● Task item:
Below are some records. Set each one down exactly as it reads.

□ □ □ □ □ □ □

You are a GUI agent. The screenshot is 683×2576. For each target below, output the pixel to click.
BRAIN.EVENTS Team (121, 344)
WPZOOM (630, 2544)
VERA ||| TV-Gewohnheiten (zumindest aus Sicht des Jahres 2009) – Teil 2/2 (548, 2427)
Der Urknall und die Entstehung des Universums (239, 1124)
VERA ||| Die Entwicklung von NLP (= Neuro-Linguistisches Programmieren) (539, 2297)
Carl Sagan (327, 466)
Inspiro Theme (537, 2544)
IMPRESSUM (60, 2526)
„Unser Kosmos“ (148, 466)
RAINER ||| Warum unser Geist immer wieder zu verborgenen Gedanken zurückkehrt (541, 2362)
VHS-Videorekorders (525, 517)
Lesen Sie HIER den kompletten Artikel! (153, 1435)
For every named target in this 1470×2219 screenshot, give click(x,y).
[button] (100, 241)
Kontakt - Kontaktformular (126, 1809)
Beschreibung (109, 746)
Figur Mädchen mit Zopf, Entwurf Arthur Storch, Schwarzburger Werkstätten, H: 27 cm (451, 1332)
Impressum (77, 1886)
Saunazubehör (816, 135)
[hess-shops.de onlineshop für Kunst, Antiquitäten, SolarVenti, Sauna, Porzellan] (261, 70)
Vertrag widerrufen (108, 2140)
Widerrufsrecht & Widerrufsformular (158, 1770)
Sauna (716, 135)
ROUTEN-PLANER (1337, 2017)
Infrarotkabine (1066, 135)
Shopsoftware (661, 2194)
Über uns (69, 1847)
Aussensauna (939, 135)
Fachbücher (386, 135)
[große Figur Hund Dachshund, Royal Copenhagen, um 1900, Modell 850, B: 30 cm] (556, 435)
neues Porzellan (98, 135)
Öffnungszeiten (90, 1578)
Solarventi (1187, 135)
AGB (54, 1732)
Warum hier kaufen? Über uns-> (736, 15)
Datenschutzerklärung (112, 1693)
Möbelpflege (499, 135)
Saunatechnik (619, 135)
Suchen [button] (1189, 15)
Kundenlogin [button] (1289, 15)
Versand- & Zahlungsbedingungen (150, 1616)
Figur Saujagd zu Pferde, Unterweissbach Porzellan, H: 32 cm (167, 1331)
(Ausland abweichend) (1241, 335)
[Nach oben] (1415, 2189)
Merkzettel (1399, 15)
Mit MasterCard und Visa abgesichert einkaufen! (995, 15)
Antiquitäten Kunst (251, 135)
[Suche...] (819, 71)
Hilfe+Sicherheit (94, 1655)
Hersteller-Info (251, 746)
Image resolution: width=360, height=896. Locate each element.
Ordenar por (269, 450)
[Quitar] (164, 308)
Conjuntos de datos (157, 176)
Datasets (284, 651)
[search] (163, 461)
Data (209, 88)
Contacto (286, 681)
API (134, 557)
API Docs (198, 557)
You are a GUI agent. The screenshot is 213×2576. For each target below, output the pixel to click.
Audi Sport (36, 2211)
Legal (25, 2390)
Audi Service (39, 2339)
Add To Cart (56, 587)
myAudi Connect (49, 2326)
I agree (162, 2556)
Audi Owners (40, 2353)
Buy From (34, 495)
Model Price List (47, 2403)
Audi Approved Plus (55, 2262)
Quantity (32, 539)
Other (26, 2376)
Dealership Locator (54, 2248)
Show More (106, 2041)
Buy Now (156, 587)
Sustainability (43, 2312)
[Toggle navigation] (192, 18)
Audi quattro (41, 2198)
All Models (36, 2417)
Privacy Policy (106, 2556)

□ □ □ □ □ □ □

● Answer box:
You are a GUI agent. The screenshot is 683×2576. For each target below, output the pixel to click.
BRAIN.EVENTS Team (121, 344)
WPZOOM (630, 2544)
VERA ||| TV-Gewohnheiten (zumindest aus Sicht des Jahres 2009) – Teil 2/2 (548, 2427)
Der Urknall und die Entstehung des Universums (239, 1124)
VERA ||| Die Entwicklung von NLP (= Neuro-Linguistisches Programmieren) (539, 2297)
Carl Sagan (327, 466)
Inspiro Theme (537, 2544)
IMPRESSUM (60, 2526)
„Unser Kosmos“ (148, 466)
RAINER ||| Warum unser Geist immer wieder zu verborgenen Gedanken zurückkehrt (541, 2362)
VHS-Videorekorders (525, 517)
Lesen Sie HIER den kompletten Artikel! (153, 1435)
For every named target in this 1470×2219 screenshot, give click(x,y).
[button] (100, 241)
Kontakt - Kontaktformular (126, 1809)
Beschreibung (109, 746)
Figur Mädchen mit Zopf, Entwurf Arthur Storch, Schwarzburger Werkstätten, H: 27 cm (451, 1332)
Impressum (77, 1886)
Saunazubehör (816, 135)
[hess-shops.de onlineshop für Kunst, Antiquitäten, SolarVenti, Sauna, Porzellan] (261, 70)
Vertrag widerrufen (108, 2140)
Widerrufsrecht & Widerrufsformular (158, 1770)
Sauna (716, 135)
ROUTEN-PLANER (1337, 2017)
Infrarotkabine (1066, 135)
Shopsoftware (661, 2194)
Über uns (69, 1847)
Aussensauna (939, 135)
Fachbücher (386, 135)
[große Figur Hund Dachshund, Royal Copenhagen, um 1900, Modell 850, B: 30 cm] (556, 435)
neues Porzellan (98, 135)
Öffnungszeiten (90, 1578)
Solarventi (1187, 135)
AGB (54, 1732)
Warum hier kaufen? Über uns-> (736, 15)
Datenschutzerklärung (112, 1693)
Möbelpflege (499, 135)
Saunatechnik (619, 135)
Suchen [button] (1189, 15)
Kundenlogin [button] (1289, 15)
Versand- & Zahlungsbedingungen (150, 1616)
Figur Saujagd zu Pferde, Unterweissbach Porzellan, H: 32 cm (167, 1331)
(Ausland abweichend) (1241, 335)
[Nach oben] (1415, 2189)
Merkzettel (1399, 15)
Mit MasterCard und Visa abgesichert einkaufen! (995, 15)
Antiquitäten Kunst (251, 135)
[Suche...] (819, 71)
Hilfe+Sicherheit (94, 1655)
Hersteller-Info (251, 746)
Image resolution: width=360, height=896. Locate each element.
Ordenar por (269, 450)
[Quitar] (164, 308)
Conjuntos de datos (157, 176)
Datasets (284, 651)
[search] (163, 461)
Data (209, 88)
Contacto (286, 681)
API (134, 557)
API Docs (198, 557)
You are a GUI agent. The screenshot is 213×2576. For each target below, output the pixel to click.
Audi Sport (36, 2211)
Legal (25, 2390)
Audi Service (39, 2339)
Add To Cart (56, 587)
myAudi Connect (49, 2326)
I agree (162, 2556)
Audi Owners (40, 2353)
Buy From (34, 495)
Model Price List (47, 2403)
Audi Approved Plus (55, 2262)
Quantity (32, 539)
Other (26, 2376)
Dealership Locator (54, 2248)
Show More (106, 2041)
Buy Now (156, 587)
Sustainability (43, 2312)
[Toggle navigation] (192, 18)
Audi quattro (41, 2198)
All Models (36, 2417)
Privacy Policy (106, 2556)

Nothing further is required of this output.